By Ben Apatoff
It's not the first thing you'll notice about Fed Through the Teeth Machine, but maybe the second or third time around you'll grasp how many riffs, solos and lyrics you recognize already. Few grindcore bands have instant sticking power like THE RED CHORD, and even fewer are capable of boundary-shattering albums like this one, which packs a cavalry of unexpected and enthralling twists into songs that rarely make it to the three-minute mark. Fed Through the Teeth Machine catches The Red Chord honing in on the best ideas of their first three albums, resulting in an admirably focused set of face-grinders.
For the first time in years, guitarist MIKE "GUNFACE" MCKENZIE is the band's sole axeman. He compensates by swarming up and down the fretboard, offering some short but charismatic solos ("Demoralizer, "Hour of Rats") tackling groove metal like a mensch ("Embarrassment Legacy") and throwing any sense of conventional verse-chorus-verse structure into purgatory.
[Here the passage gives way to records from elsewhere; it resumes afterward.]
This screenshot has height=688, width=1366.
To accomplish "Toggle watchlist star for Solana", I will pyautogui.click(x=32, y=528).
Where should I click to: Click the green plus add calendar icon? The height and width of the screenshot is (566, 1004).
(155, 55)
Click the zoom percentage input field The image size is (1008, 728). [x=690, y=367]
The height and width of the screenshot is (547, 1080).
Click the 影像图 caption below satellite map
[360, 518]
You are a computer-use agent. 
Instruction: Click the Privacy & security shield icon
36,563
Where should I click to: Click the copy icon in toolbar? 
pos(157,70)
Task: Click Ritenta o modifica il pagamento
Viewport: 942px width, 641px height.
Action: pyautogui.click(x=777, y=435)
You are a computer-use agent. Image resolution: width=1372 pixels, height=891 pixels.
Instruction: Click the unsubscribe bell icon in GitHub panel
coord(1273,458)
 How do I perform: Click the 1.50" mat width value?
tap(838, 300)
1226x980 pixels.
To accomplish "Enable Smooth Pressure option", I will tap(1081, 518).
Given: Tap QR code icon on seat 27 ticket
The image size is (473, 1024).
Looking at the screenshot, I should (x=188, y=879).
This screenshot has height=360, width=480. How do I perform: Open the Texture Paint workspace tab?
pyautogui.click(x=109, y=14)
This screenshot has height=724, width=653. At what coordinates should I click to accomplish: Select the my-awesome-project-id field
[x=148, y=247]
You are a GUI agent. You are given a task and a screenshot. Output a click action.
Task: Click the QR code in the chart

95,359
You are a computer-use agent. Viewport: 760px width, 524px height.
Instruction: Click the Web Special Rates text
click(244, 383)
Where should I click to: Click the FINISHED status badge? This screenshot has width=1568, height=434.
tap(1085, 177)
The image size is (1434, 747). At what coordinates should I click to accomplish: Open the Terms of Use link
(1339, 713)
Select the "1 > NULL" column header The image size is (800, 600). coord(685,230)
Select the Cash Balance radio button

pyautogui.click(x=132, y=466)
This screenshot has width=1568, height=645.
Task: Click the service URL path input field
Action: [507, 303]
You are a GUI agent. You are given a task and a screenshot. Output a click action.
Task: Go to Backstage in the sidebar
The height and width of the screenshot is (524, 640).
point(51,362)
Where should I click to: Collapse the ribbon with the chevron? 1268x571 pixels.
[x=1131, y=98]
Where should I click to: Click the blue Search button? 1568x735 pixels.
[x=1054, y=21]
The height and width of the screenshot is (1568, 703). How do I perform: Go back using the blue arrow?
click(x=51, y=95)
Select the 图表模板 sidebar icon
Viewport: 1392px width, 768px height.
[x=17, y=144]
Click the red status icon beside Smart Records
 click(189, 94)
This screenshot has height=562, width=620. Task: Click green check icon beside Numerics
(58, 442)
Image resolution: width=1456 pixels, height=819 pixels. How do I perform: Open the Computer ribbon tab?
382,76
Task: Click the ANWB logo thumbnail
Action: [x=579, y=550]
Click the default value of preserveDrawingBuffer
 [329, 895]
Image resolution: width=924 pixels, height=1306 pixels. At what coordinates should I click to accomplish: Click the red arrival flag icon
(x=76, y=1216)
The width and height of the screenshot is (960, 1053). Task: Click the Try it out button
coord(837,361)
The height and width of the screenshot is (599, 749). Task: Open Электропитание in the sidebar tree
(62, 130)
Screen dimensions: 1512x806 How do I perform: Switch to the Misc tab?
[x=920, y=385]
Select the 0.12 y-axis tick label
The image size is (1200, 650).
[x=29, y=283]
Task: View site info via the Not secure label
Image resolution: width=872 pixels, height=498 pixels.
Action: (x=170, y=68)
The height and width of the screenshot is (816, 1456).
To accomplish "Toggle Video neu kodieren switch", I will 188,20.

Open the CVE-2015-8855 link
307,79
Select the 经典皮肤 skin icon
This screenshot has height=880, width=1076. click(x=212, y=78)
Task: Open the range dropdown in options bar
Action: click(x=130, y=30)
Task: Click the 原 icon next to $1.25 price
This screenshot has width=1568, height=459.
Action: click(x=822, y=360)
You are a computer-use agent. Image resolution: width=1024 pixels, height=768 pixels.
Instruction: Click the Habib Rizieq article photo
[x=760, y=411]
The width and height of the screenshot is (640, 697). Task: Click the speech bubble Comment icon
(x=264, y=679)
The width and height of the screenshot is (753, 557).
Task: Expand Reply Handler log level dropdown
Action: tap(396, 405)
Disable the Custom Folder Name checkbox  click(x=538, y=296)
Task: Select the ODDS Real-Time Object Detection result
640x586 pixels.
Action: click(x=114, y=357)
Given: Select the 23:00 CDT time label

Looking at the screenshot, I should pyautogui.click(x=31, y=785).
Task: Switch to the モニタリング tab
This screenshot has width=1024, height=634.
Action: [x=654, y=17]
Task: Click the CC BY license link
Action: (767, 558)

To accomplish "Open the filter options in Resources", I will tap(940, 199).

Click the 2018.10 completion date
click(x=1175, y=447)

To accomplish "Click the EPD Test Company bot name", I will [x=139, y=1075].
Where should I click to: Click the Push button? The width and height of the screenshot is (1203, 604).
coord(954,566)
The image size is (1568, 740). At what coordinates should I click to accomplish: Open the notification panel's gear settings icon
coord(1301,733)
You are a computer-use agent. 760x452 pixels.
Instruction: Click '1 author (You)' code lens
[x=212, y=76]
He's busy enough to make a case for his position among the modern metal elite, but he also has an abnormally sharp sense of when to come in, never overplaying his instrument or sounding disjointed between jumping through progressions on songs like "One Robot to Another." Not that it's the McKenzie show–GUY KOZOWYK's lyrics are audible enough to matter, and they eschew the campiness and/or self-seriousness that mar most metal songs (note: whoever "Demoralizer" is about better hide.) Being eaten alive has never sounded like so much fun.